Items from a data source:
<<<<

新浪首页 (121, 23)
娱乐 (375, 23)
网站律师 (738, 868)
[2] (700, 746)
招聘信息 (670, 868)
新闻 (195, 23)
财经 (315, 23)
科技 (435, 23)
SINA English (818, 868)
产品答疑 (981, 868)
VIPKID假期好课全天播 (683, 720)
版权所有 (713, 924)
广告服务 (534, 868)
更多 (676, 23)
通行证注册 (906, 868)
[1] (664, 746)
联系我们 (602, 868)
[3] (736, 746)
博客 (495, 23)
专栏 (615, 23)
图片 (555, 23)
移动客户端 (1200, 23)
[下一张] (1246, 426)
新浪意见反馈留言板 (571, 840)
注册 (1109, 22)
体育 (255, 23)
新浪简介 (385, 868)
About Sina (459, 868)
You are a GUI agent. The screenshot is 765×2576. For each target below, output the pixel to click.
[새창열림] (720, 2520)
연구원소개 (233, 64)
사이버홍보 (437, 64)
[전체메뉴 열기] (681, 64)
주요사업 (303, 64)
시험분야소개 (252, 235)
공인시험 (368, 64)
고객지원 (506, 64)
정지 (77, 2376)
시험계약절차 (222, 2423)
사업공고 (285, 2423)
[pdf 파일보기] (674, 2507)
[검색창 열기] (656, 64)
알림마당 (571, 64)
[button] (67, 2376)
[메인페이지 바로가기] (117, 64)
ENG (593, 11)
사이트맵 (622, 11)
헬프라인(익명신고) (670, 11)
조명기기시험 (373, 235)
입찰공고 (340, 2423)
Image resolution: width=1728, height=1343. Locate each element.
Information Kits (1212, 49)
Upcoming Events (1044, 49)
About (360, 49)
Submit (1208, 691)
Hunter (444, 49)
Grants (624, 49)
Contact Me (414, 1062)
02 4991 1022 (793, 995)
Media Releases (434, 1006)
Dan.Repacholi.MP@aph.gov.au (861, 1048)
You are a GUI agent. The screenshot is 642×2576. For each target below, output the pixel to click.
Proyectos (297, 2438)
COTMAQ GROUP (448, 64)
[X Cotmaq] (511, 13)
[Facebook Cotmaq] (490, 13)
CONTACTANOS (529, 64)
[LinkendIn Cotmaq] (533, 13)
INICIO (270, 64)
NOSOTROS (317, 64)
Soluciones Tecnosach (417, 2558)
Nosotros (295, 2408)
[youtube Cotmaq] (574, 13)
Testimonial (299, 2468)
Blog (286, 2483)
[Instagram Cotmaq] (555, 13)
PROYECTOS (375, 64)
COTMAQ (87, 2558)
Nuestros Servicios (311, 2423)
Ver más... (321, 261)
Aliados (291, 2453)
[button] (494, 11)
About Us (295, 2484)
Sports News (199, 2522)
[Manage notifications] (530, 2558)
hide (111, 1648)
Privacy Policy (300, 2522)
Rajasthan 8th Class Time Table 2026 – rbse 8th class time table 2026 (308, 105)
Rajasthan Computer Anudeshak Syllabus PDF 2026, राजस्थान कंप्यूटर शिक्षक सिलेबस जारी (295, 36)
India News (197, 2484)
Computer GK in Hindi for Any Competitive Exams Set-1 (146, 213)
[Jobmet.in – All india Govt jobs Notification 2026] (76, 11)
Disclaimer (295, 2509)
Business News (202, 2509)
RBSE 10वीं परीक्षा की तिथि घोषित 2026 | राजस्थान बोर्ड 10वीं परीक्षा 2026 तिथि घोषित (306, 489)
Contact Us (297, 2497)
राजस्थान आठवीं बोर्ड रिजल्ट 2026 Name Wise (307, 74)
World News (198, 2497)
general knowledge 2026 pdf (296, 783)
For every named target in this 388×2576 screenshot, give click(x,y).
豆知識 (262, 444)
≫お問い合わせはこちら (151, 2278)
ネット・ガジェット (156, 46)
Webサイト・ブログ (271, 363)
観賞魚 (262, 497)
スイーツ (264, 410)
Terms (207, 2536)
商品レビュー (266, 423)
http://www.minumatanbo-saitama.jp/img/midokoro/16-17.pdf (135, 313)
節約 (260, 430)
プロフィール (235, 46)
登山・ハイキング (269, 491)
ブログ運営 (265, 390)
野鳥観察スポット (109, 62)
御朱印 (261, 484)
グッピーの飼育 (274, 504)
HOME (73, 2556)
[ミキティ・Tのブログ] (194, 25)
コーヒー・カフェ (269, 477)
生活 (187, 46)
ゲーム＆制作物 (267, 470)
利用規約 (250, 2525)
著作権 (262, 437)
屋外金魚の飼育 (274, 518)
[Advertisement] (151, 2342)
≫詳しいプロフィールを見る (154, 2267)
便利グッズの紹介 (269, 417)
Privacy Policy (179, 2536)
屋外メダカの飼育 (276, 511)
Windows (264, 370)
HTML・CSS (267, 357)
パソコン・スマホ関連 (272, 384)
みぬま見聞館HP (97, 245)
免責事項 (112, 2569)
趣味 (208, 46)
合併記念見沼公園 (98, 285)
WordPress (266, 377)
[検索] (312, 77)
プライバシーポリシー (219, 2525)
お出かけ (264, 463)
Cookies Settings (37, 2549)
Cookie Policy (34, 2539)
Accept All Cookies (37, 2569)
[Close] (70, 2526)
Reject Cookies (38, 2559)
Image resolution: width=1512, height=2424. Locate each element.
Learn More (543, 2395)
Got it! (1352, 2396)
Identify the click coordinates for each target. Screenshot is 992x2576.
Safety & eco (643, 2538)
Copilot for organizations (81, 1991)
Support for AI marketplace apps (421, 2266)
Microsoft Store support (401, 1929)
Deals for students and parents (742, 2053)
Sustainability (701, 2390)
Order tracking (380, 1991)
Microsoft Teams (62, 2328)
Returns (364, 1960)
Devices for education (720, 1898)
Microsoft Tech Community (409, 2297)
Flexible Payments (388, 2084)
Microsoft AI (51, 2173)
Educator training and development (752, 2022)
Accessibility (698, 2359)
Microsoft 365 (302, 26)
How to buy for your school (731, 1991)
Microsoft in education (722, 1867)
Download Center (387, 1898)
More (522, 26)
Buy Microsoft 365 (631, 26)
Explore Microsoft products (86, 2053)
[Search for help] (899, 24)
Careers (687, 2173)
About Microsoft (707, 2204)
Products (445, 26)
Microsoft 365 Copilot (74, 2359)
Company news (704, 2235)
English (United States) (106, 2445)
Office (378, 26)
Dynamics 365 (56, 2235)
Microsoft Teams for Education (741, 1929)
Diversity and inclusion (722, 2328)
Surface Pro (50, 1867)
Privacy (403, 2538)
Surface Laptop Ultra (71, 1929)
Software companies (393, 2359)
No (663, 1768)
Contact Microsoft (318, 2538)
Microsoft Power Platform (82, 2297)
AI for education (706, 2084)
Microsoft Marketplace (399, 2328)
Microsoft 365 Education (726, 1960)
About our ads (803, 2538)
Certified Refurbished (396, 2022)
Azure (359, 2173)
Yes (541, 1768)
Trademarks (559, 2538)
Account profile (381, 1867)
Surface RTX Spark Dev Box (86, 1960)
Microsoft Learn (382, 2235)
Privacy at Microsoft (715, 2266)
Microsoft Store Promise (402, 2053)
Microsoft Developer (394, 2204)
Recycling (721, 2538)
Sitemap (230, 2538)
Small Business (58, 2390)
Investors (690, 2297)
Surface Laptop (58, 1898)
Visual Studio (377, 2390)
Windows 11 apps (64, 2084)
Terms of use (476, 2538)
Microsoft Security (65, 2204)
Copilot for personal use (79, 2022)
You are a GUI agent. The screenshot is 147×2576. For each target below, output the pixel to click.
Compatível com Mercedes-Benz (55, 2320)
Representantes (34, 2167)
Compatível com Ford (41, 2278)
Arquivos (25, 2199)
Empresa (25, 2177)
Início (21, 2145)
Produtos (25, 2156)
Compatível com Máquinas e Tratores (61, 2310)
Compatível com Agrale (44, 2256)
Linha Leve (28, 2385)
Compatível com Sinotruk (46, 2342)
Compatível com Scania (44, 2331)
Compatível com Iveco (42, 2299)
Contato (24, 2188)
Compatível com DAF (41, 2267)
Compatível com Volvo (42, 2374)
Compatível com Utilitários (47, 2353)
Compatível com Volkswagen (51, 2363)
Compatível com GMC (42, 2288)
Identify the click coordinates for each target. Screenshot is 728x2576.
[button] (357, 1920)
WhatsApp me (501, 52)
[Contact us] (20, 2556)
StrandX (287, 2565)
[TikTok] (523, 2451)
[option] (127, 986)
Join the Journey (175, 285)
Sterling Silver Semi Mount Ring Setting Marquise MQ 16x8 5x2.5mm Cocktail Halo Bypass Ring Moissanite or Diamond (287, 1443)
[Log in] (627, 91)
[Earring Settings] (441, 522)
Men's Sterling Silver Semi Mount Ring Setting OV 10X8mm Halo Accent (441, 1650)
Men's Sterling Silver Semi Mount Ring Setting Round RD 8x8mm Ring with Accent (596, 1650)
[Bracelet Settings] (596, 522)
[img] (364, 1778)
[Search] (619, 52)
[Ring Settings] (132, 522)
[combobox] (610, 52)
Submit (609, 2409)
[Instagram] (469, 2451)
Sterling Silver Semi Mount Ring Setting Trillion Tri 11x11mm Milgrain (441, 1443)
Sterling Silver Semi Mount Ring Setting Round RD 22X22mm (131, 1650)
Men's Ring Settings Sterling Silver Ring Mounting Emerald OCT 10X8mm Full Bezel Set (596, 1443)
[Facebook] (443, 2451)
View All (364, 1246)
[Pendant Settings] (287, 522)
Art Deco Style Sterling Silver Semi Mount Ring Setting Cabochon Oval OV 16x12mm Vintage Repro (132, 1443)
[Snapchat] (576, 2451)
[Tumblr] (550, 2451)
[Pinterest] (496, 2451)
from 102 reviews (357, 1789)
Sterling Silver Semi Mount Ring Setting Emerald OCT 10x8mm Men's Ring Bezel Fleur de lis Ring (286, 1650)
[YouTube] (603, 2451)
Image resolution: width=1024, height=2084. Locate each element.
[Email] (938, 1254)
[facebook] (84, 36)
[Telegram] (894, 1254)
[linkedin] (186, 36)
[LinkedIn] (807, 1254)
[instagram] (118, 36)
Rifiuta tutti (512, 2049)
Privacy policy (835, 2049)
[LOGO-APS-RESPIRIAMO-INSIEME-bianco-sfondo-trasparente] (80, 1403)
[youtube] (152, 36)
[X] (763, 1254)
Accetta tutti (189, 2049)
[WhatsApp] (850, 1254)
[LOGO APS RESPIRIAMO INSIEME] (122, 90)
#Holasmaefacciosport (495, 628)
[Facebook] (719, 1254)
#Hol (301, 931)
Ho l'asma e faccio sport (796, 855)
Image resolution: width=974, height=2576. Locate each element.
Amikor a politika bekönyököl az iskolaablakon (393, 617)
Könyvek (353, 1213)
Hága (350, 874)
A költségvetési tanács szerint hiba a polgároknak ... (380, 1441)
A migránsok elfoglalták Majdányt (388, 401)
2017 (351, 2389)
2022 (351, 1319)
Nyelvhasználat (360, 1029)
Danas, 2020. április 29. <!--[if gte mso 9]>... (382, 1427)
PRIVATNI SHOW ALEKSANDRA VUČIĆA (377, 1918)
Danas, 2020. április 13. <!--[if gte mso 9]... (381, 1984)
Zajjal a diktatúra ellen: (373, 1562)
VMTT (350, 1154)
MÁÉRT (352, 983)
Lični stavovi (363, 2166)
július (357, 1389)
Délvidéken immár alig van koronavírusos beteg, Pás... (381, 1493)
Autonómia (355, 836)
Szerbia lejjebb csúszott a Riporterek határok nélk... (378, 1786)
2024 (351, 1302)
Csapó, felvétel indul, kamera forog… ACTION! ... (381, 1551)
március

>>>>

### Requirement
Print only these lines, please. They run from the start of the entries above to the line containing "About Sina (459, 868)", both ends included, and must match exactly.

### Answer below
新浪首页 (121, 23)
娱乐 (375, 23)
网站律师 (738, 868)
[2] (700, 746)
招聘信息 (670, 868)
新闻 (195, 23)
财经 (315, 23)
科技 (435, 23)
SINA English (818, 868)
产品答疑 (981, 868)
VIPKID假期好课全天播 (683, 720)
版权所有 (713, 924)
广告服务 (534, 868)
更多 (676, 23)
通行证注册 (906, 868)
[1] (664, 746)
联系我们 (602, 868)
[3] (736, 746)
博客 (495, 23)
专栏 (615, 23)
图片 (555, 23)
移动客户端 (1200, 23)
[下一张] (1246, 426)
新浪意见反馈留言板 (571, 840)
注册 (1109, 22)
体育 (255, 23)
新浪简介 (385, 868)
About Sina (459, 868)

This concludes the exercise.